Significance. If the empirical gains prove robust under standard controls, DASH-Q would represent a practical advance in efficient LLM deployment by addressing the well-known instability of full Hessian estimates at 2-3 bit widths. The emphasis on a diagonal-only approximation plus weighted least-squares refinement offers a clear engineering trade-off that could influence subsequent quantization work, particularly for resource-constrained inference. The reported stability with minimal calibration data is a noteworthy practical strength.

minor comments (3)
  1. The abstract and experimental claims would benefit from explicit specification of the exact bit-widths (2-bit vs. 3-bit), calibration-set sizes, and the five baseline models to allow immediate contextualization of the 7.01% average gain.
  2. A brief pseudocode or expanded description of the iterative weighted least-squares procedure, including initialization and stopping criteria, would improve reproducibility of the diagonal-curvature estimation step.
  3. Consider adding error bars or statistical significance tests for the zero-shot accuracy improvements to substantiate the robustness claim against baseline variability.

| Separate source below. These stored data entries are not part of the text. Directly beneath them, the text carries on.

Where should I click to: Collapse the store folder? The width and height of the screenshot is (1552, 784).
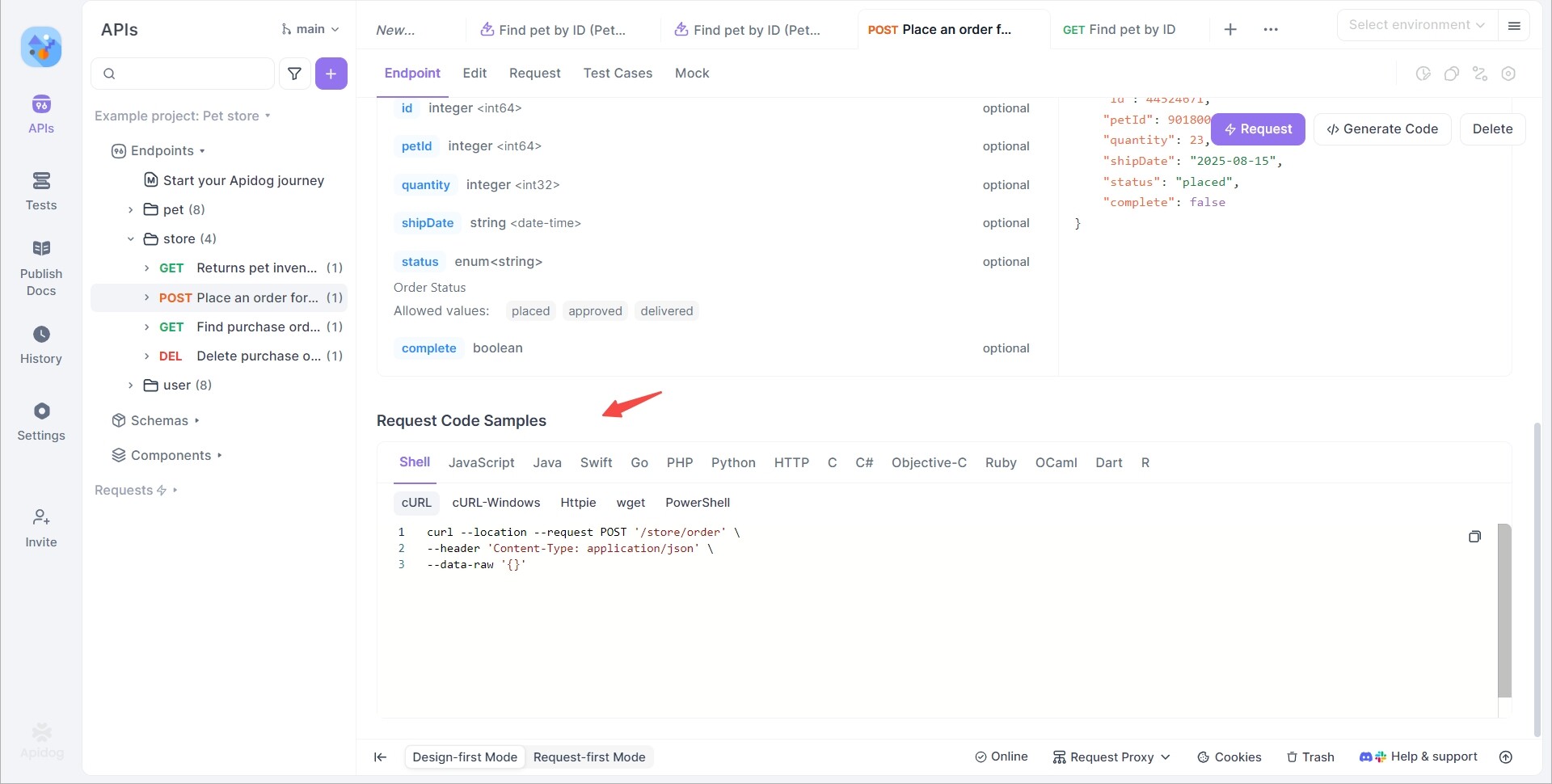click(x=131, y=239)
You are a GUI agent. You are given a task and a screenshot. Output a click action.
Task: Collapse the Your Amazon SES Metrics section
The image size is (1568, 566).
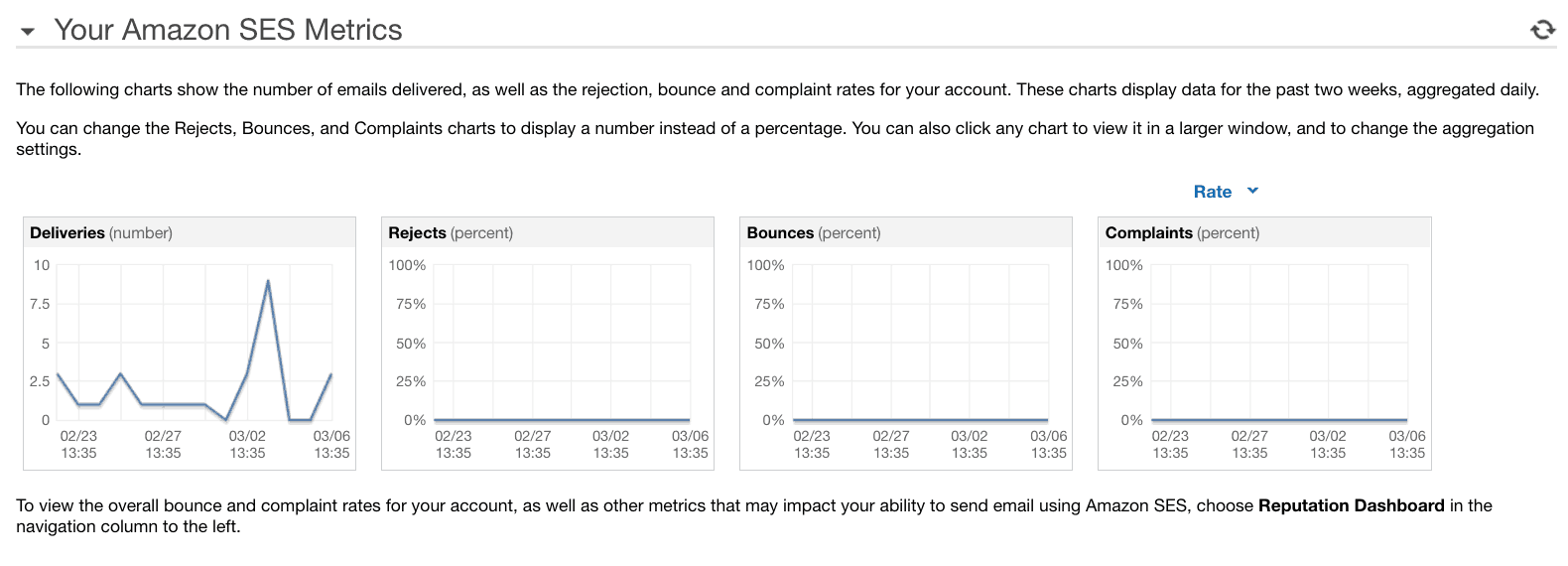[28, 32]
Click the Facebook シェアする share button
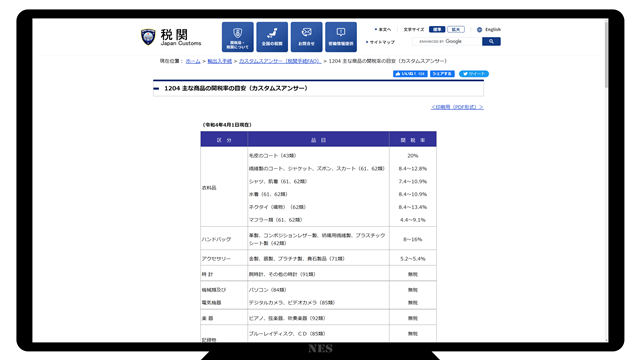640x360 pixels. click(442, 74)
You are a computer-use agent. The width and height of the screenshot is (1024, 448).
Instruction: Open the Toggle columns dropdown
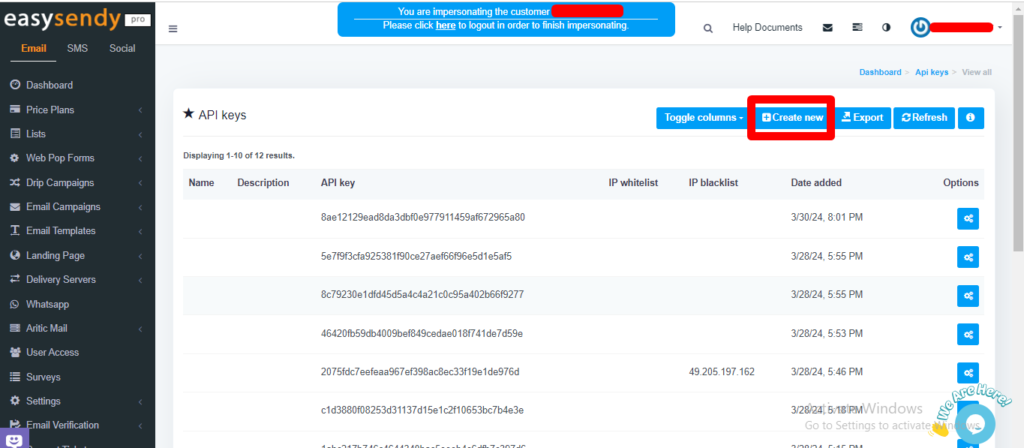(x=700, y=118)
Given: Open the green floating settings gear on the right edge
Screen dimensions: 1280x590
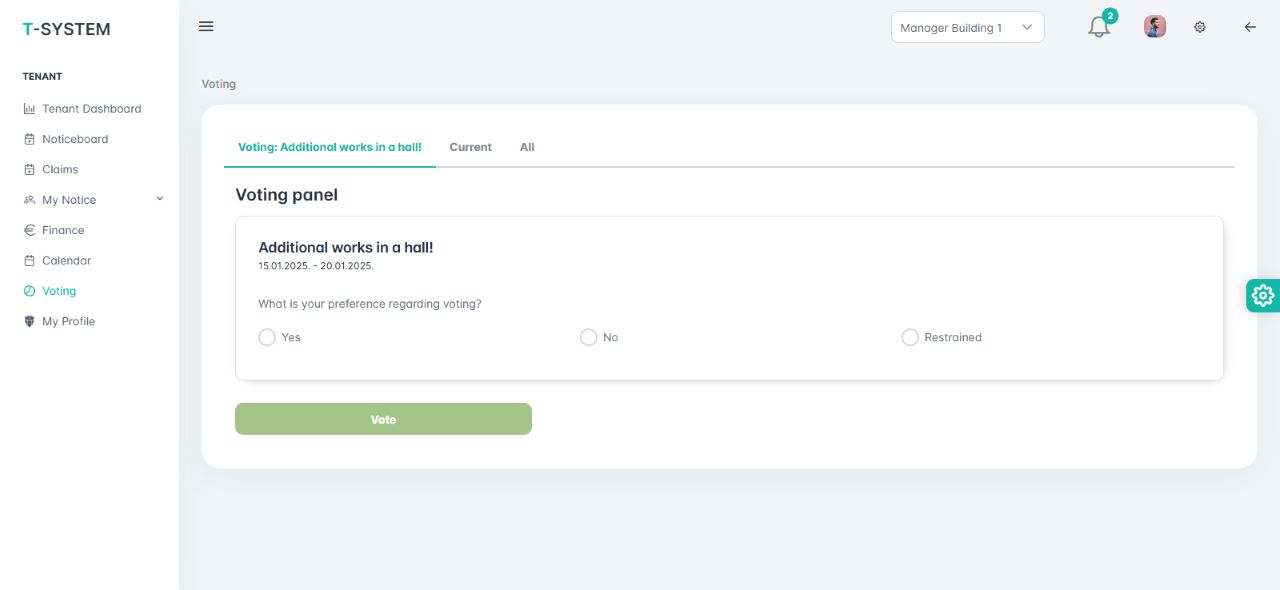Looking at the screenshot, I should click(1262, 295).
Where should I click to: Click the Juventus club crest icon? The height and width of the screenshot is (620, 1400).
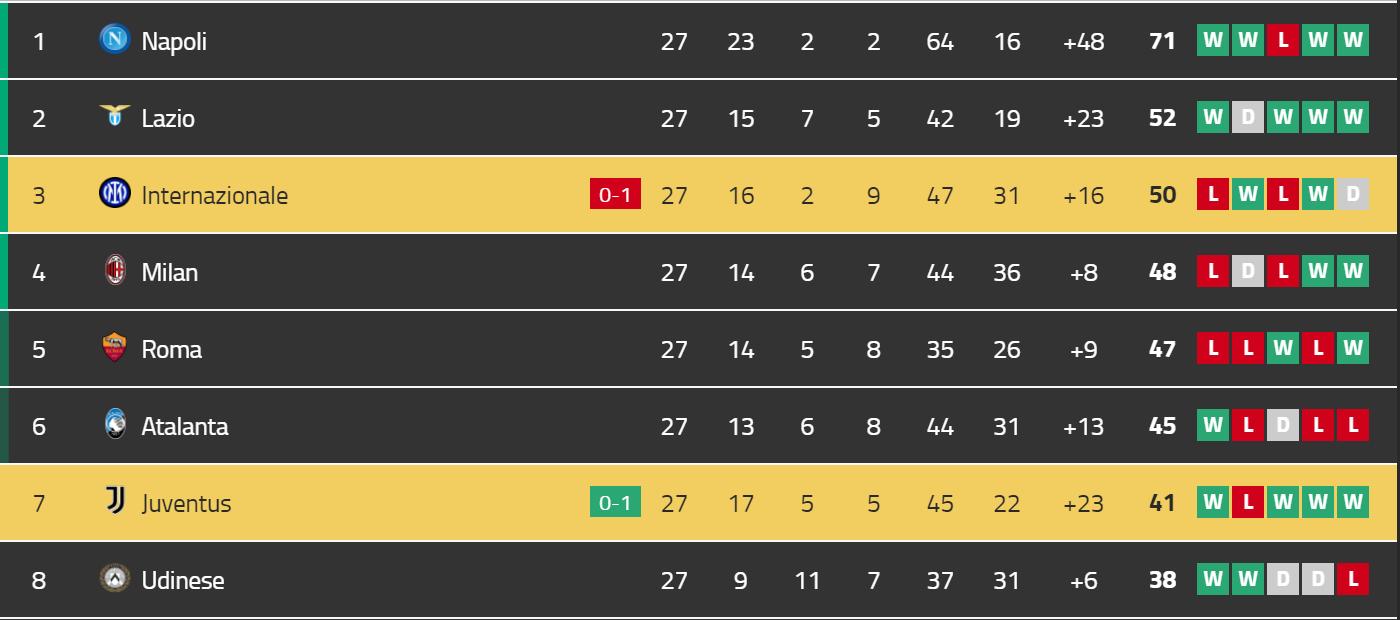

Simulated Author's Rebuttal

0 responses · 0 unresolved

We thank the referee for the positive assessment of DASH-Q and the recommendation for minor revision. The review accurately captures the core contribution of using a stable diagonal Hessian approximation combined with iterative weighted least squares to improve robustness in the ultra-low-bit regime.

Circularity Check

0 steps flagged

No significant circularity in derivation chain

full rationale

The paper presents DASH-Q as applying a diagonal Hessian approximation combined with iterative weighted least squares on a small calibration set to stabilize curvature estimates for ultra-low-bit PTQ. This is a direct engineering choice that discards off-diagonal terms to reduce noise, without any quoted equation or step that defines a quantity in terms of itself, renames a fitted parameter as a prediction, or relies on a self-citation chain for the central claim. Performance gains are reported as empirical results on LLM models rather than derived tautologically from the inputs. The approach builds on standard Hessian-based PTQ ideas without reducing the claimed robustness to a self-referential construction.

Axiom & Free-Parameter Ledger

0 free parameters · 0 axioms · 0 invented entities

Abstract-only review prevents full enumeration; the method appears to rest on the domain assumption that diagonal curvature is sufficient to capture salient features and that iterative WLS can filter sampling noise, but no explicit free parameters or invented entities are named.